[The task] Copy out the records word for word, from the start through the line containing "(x=264, y=153)".

____

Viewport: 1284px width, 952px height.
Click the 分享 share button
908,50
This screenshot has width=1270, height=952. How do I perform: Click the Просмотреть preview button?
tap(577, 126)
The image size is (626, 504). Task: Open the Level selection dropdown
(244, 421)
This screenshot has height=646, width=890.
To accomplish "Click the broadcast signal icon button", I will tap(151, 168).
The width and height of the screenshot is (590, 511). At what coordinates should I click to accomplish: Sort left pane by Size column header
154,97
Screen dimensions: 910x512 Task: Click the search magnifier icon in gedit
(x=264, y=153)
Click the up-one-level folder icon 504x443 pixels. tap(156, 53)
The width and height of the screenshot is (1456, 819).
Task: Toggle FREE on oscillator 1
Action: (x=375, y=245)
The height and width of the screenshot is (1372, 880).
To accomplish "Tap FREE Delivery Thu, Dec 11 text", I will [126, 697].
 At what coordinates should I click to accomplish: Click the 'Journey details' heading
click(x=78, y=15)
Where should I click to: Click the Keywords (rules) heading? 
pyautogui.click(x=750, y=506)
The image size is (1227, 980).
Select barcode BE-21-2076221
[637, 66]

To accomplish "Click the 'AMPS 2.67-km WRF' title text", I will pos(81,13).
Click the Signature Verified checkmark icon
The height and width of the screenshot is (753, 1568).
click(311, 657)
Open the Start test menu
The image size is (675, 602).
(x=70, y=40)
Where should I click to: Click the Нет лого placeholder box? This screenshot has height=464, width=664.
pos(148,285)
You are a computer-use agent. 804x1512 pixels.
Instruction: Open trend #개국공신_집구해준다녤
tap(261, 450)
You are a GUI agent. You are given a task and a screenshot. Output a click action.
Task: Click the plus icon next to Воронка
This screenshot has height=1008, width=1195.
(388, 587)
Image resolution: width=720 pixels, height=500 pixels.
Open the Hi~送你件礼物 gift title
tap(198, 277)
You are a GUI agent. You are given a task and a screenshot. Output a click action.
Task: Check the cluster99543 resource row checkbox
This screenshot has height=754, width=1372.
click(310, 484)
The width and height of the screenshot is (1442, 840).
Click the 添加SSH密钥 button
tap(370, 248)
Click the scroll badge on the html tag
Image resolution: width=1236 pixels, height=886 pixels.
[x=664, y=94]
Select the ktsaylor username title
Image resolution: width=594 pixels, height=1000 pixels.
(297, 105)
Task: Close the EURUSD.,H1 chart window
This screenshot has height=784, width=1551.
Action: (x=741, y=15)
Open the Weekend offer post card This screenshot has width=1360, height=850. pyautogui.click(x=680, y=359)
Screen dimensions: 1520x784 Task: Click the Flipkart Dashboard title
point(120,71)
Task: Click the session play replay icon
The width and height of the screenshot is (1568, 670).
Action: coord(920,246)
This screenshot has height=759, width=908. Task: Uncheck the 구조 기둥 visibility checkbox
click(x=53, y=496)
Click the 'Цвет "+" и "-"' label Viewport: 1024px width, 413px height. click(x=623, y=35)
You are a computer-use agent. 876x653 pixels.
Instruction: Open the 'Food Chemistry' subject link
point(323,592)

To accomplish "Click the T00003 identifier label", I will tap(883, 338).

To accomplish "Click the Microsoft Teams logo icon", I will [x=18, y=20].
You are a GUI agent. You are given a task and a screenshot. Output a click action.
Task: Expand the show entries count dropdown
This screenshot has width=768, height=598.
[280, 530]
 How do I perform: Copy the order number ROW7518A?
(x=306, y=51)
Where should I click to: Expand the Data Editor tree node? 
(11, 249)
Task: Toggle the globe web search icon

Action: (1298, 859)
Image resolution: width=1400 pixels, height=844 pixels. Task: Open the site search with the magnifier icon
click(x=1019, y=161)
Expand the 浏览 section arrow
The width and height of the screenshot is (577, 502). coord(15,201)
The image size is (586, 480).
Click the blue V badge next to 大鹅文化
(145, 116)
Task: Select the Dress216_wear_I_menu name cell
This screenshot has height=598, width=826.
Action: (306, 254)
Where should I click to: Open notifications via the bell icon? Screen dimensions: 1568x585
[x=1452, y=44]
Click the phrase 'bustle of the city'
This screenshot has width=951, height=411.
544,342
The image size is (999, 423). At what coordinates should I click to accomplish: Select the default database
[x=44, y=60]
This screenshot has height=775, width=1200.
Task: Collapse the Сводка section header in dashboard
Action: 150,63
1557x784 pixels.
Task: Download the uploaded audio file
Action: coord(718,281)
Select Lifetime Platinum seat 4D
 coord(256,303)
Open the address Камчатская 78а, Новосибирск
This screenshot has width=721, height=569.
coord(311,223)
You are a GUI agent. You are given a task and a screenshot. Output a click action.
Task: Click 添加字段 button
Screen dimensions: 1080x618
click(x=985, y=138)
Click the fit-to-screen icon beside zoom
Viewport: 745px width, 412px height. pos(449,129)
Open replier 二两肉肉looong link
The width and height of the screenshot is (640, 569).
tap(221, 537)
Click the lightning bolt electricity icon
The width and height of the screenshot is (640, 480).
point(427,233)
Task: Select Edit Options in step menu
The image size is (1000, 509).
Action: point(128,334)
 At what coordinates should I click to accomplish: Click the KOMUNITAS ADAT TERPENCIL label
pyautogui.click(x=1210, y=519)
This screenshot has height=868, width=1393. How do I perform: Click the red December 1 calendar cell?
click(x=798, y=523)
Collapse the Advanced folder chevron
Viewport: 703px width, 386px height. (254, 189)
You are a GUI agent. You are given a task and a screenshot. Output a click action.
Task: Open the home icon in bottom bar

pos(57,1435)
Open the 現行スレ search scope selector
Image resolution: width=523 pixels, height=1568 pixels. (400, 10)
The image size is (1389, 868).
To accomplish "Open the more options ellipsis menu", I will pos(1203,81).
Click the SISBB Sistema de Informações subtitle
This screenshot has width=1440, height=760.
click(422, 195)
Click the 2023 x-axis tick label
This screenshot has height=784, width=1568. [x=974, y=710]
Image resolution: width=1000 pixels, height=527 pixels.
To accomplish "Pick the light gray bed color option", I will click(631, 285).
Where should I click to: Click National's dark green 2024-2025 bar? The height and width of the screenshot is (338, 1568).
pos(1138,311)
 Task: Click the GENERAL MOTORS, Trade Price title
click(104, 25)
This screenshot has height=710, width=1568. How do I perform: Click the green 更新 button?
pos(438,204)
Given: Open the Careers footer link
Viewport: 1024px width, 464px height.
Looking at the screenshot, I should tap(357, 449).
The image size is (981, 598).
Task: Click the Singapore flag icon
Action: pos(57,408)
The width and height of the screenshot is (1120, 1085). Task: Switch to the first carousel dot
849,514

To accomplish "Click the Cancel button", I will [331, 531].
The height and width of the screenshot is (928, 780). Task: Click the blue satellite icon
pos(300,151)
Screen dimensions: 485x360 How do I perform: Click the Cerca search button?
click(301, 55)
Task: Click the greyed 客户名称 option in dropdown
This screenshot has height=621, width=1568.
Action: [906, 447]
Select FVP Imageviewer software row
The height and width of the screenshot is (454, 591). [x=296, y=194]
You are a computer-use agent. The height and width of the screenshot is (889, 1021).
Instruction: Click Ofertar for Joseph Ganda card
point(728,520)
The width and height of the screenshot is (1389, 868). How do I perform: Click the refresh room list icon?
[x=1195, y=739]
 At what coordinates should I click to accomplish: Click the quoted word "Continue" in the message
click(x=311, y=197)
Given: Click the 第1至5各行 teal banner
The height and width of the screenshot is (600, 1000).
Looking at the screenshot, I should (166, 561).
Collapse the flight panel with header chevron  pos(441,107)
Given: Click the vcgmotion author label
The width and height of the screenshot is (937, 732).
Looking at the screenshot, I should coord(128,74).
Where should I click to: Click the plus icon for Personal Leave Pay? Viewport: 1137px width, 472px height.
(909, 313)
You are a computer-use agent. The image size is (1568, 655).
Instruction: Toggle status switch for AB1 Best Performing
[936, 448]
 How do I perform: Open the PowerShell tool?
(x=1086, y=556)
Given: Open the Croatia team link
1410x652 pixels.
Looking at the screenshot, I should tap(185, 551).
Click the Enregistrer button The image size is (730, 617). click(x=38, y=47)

____

[Result below]
Viewport: 1284px width, 952px height.
Click the 分享 share button
908,50
This screenshot has width=1270, height=952. How do I perform: Click the Просмотреть preview button?
tap(577, 126)
The image size is (626, 504). Task: Open the Level selection dropdown
(244, 421)
This screenshot has height=646, width=890.
To accomplish "Click the broadcast signal icon button", I will tap(151, 168).
The width and height of the screenshot is (590, 511). At what coordinates should I click to accomplish: Sort left pane by Size column header
154,97
Screen dimensions: 910x512 Task: Click the search magnifier icon in gedit
(x=264, y=153)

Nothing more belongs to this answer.